**DATASET RECORDS**

◆ ◆ ◆

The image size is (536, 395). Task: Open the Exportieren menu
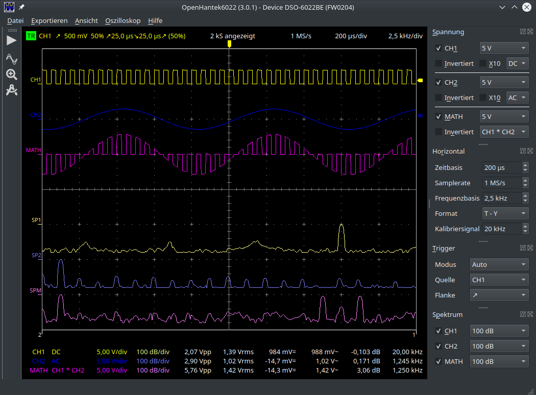click(x=49, y=21)
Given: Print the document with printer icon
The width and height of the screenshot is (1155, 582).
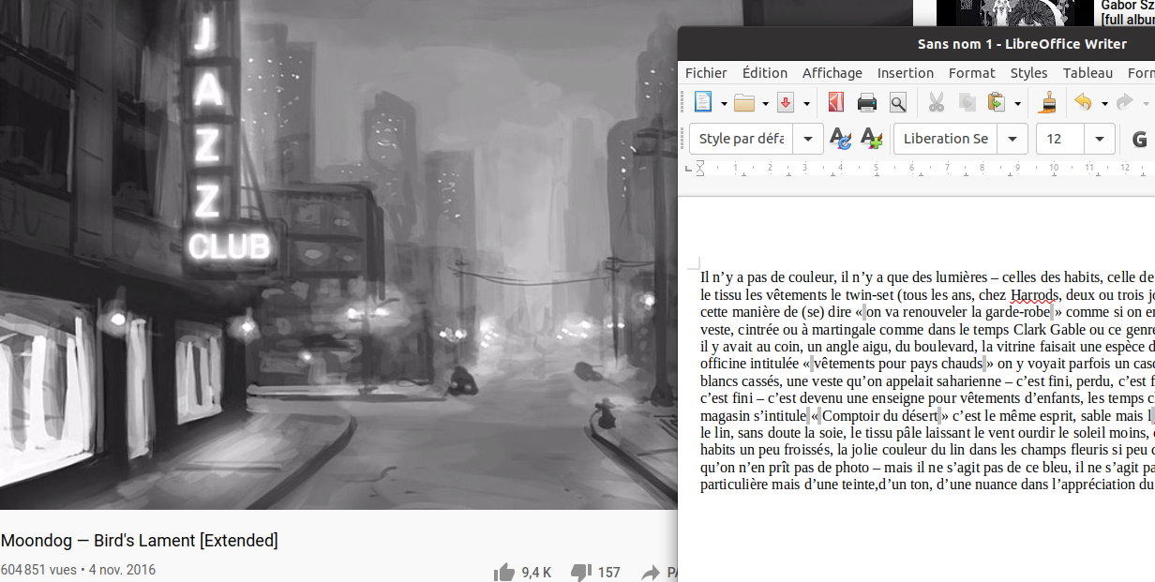Looking at the screenshot, I should point(867,102).
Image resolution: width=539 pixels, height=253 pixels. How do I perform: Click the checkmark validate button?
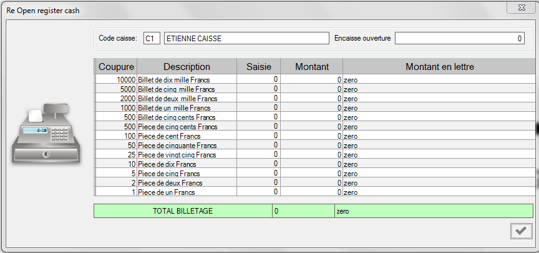pos(519,231)
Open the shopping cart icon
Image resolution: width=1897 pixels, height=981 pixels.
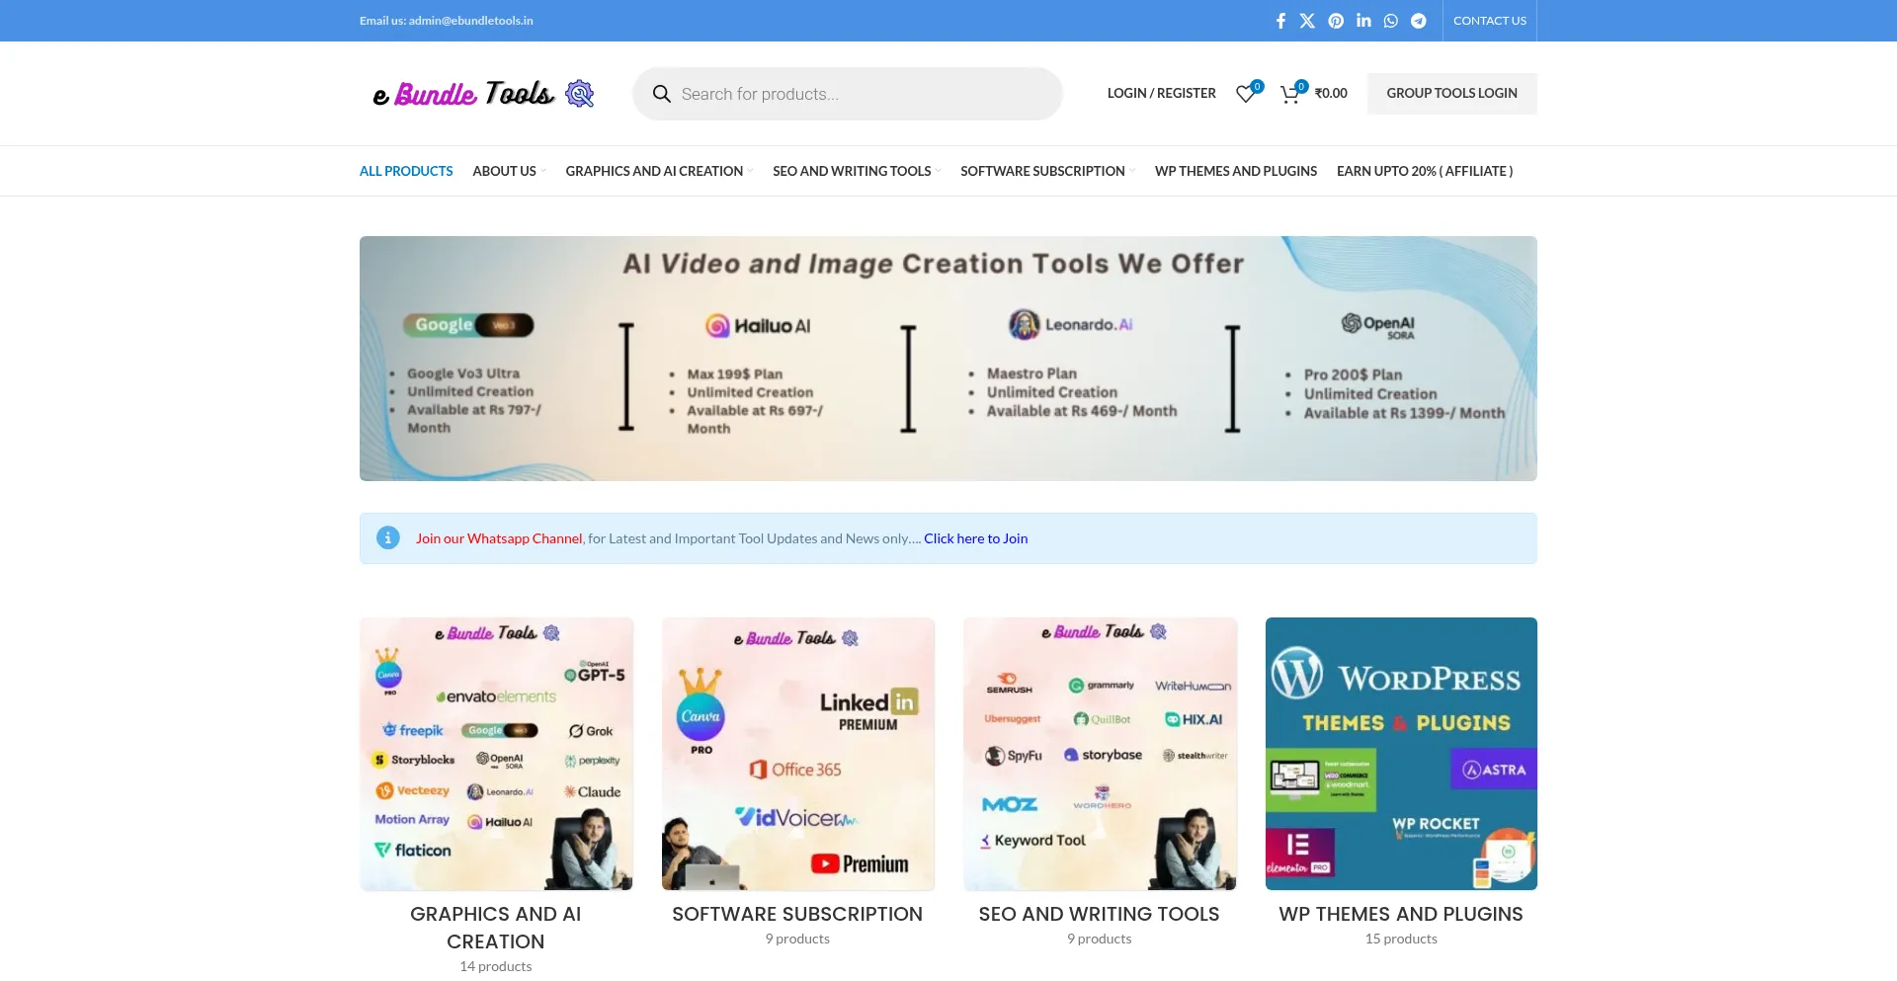[1290, 94]
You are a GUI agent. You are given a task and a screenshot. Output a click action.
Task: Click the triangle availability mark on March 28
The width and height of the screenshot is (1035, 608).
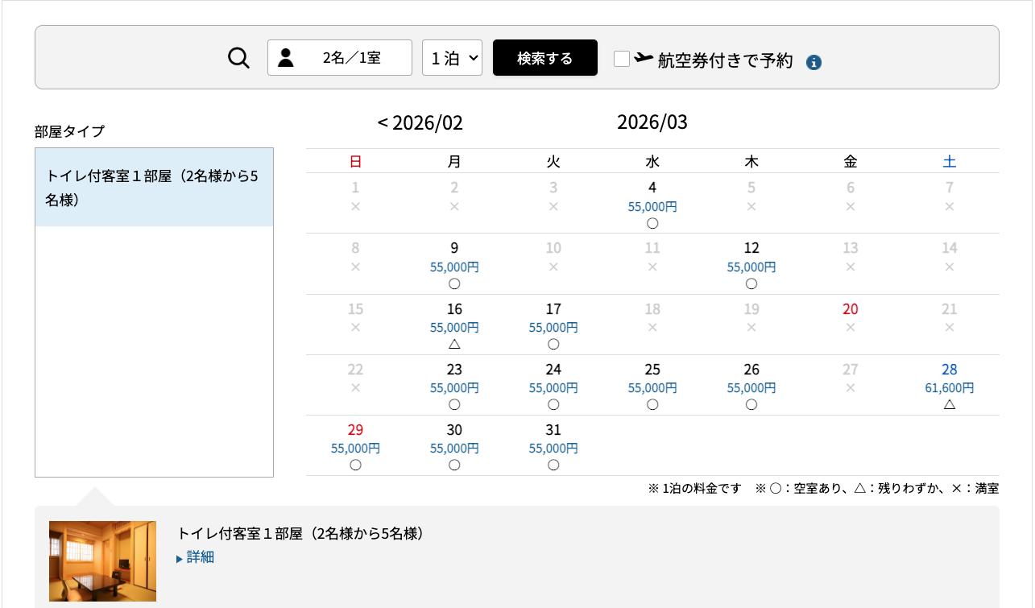950,404
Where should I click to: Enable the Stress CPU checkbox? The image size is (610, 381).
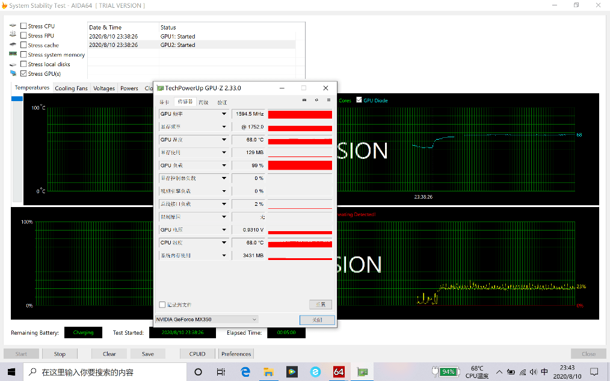(x=23, y=26)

◆ ◆ ◆

**EXERCISE PROMPT**
Please give the entries again word for word, without any pictures.

**TASK OUTPUT**
The image size is (536, 395). Task: Open the Exportieren menu
click(x=49, y=21)
Given: Print the document with printer icon
The width and height of the screenshot is (1155, 582).
Looking at the screenshot, I should point(867,102).
Image resolution: width=539 pixels, height=253 pixels. How do I perform: Click the checkmark validate button?
pos(519,231)
Open the shopping cart icon
Image resolution: width=1897 pixels, height=981 pixels.
[1290, 94]
You are a GUI agent. You are given a task and a screenshot. Output a click action.
Task: Click the triangle availability mark on March 28
The width and height of the screenshot is (1035, 608).
950,404
Where should I click to: Enable the Stress CPU checkbox? The image size is (610, 381).
(x=23, y=26)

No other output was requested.